## WHAT YOU ARE ASKED TO DO
Counting from the line that holds "Open the Quickconnect history dropdown arrow", return each line exactly, through and including the last line of the entries.

>>>>>

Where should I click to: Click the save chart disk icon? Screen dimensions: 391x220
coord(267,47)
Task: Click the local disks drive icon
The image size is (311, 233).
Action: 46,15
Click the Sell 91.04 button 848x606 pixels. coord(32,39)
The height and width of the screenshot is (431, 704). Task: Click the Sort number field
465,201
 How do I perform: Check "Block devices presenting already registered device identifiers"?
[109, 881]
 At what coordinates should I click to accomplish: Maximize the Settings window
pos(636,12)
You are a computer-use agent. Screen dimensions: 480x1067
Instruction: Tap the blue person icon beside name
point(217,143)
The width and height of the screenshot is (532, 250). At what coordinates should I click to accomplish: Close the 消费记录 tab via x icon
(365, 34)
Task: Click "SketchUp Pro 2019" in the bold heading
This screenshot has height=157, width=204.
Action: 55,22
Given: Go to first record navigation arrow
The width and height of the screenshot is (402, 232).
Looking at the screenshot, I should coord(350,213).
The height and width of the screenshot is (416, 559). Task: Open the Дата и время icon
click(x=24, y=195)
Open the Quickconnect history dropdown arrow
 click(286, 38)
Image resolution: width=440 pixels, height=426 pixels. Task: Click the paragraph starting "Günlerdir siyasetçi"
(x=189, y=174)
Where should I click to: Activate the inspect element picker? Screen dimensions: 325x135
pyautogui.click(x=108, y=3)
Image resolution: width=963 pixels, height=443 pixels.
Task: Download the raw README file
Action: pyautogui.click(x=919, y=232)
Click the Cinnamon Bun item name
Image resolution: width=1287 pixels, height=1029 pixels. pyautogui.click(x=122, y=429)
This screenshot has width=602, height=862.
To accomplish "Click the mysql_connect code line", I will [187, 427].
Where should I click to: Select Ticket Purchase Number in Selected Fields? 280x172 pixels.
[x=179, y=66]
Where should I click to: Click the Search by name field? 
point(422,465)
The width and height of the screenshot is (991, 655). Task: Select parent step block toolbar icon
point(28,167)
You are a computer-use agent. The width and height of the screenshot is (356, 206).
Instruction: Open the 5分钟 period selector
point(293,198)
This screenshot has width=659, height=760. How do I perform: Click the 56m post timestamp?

<<<<<

## SOLUTION
Open the Quickconnect history dropdown arrow
 click(286, 38)
Image resolution: width=440 pixels, height=426 pixels. Task: Click the paragraph starting "Günlerdir siyasetçi"
(x=189, y=174)
Where should I click to: Activate the inspect element picker? Screen dimensions: 325x135
pyautogui.click(x=108, y=3)
Image resolution: width=963 pixels, height=443 pixels.
Task: Download the raw README file
Action: pyautogui.click(x=919, y=232)
Click the Cinnamon Bun item name
Image resolution: width=1287 pixels, height=1029 pixels. pyautogui.click(x=122, y=429)
This screenshot has width=602, height=862.
To accomplish "Click the mysql_connect code line", I will [187, 427].
Where should I click to: Select Ticket Purchase Number in Selected Fields? 280x172 pixels.
[x=179, y=66]
Where should I click to: Click the Search by name field? 
point(422,465)
The width and height of the screenshot is (991, 655). Task: Select parent step block toolbar icon
point(28,167)
You are a computer-use agent. The width and height of the screenshot is (356, 206).
Instruction: Open the 5分钟 period selector
point(293,198)
This screenshot has width=659, height=760. How do I perform: Click the 56m post timestamp?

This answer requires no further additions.